We are almost done. The problem is that if we choose any ultrapower of \mathbb R, we have not accomplished anything. In fact if we take \mathbb R^\omega/\delta_0, then the map x \mapsto (x, x, \dots) is an isomorphism \mathbb R \to \mathbb R^\omega/\delta_0, so we have not shown the existence of infinitesimals. This is why we assumed that the ultrafilter \mathcal U was free.

To prove that a free ultrafilter exists, we define a filter \mathcal F to be a measure on a subalgebra \Sigma_{\mathcal F} of 2^\omega valued in {0, 1}, and declare that a filter is free if it is not atomic. Clearly the filter which sends finite sets to 0 and cofinite sets to 1 is non-atomic, so one exists. We order filters by saying that \mathcal F \leq \mathcal G if there is an inclusion of algebras \Sigma_{\mathcal F} \subseteq \Sigma_{\mathcal G}, and \mathcal F agrees with \mathcal G if they agree whenever both are defined, just like in the proof of the Hanh-Banach theorem. By taking limits we see that the supremum of filters is a filter. Now we apply Zorn’s lemma to the space of free filters, which is easily seen to be an ultrafilter.
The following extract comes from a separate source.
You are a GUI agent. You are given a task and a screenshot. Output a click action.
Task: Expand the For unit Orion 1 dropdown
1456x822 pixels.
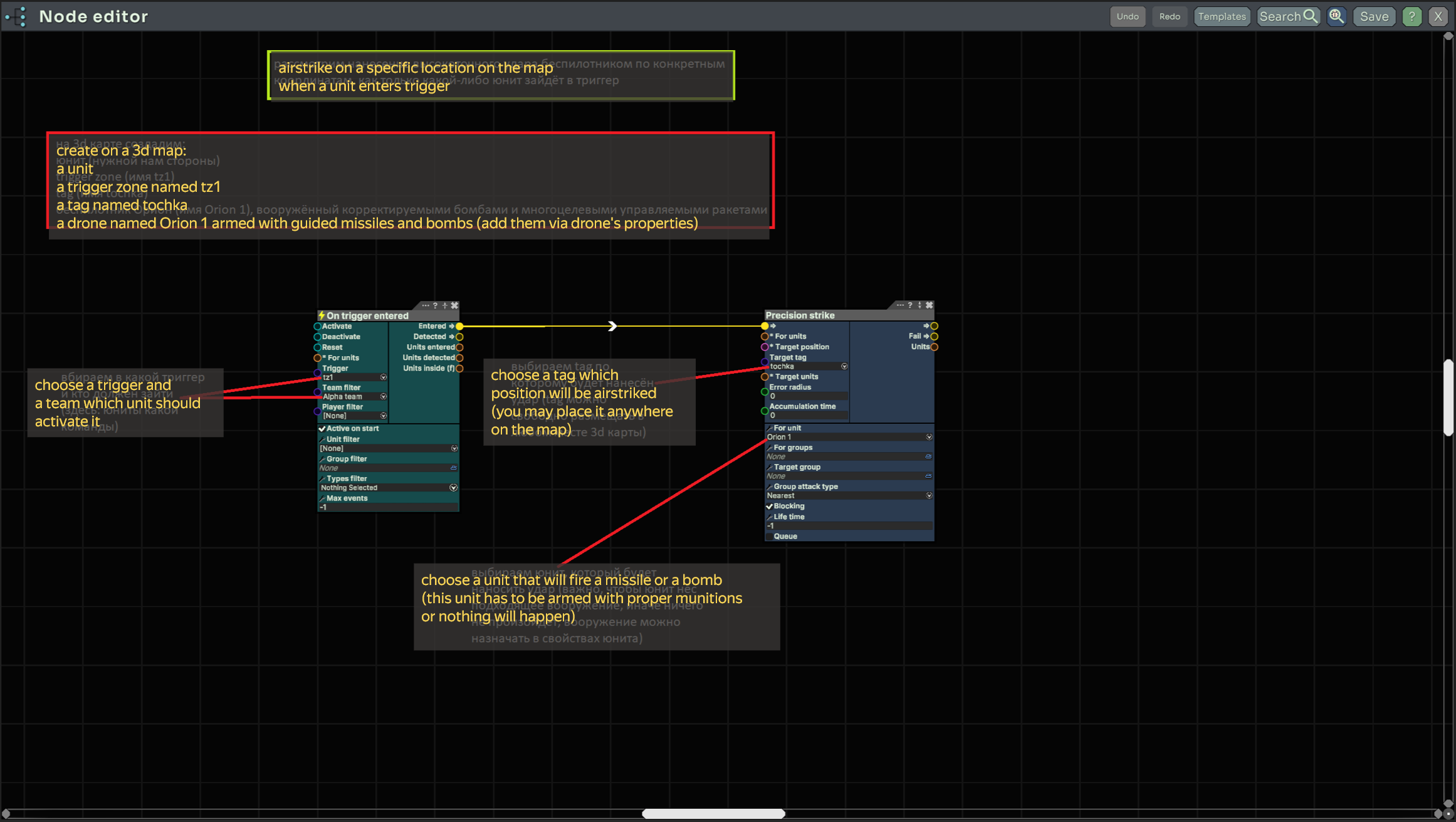(929, 437)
(Unimportant aside: The existence of a \omega-additive free ultrafilter on 2^\omega is a very special property of \omega. It is not true for \mathbb R or most other infinite sets. In fact, if \lambda is uncountable and has a \lambda-additive free ultrafilter on 2^\lambda, we say that \lambda is a measurable cardinal. The existence of a measurable cardinal cannot be proven from the axioms of set theory, and in fact is much stronger than the consistency of said axioms.)

Now if \mathcal U is a free ultrafilter, then the ultrapower \mathbb R^\omega/\mathcal U is by definition the ordered field of nonstandard real numbers. By Łoś’s theorem, any statement which does not require quantifying over infinitely many reals or over sets of reals and is true in \mathbb R is still true in \mathbb R^\omega/\mathcal U. Moreover, the reals embed in \mathbb R^\omega/\mathcal U by the map x \mapsto (x, x, \dots). On the other hand, the sequence (1, 1/2, 1/3, 1/4, \dots), descends to an positive element \varepsilon of \mathbb R^\omega/\mathcal U which is smaller than any standard real number, since it is smaller than any standard real number almost everywhere. So we do have infinitesimals, and the inclusion \mathbb R \to \mathbb R^\omega/\mathcal U is not an isomorphism, as desired.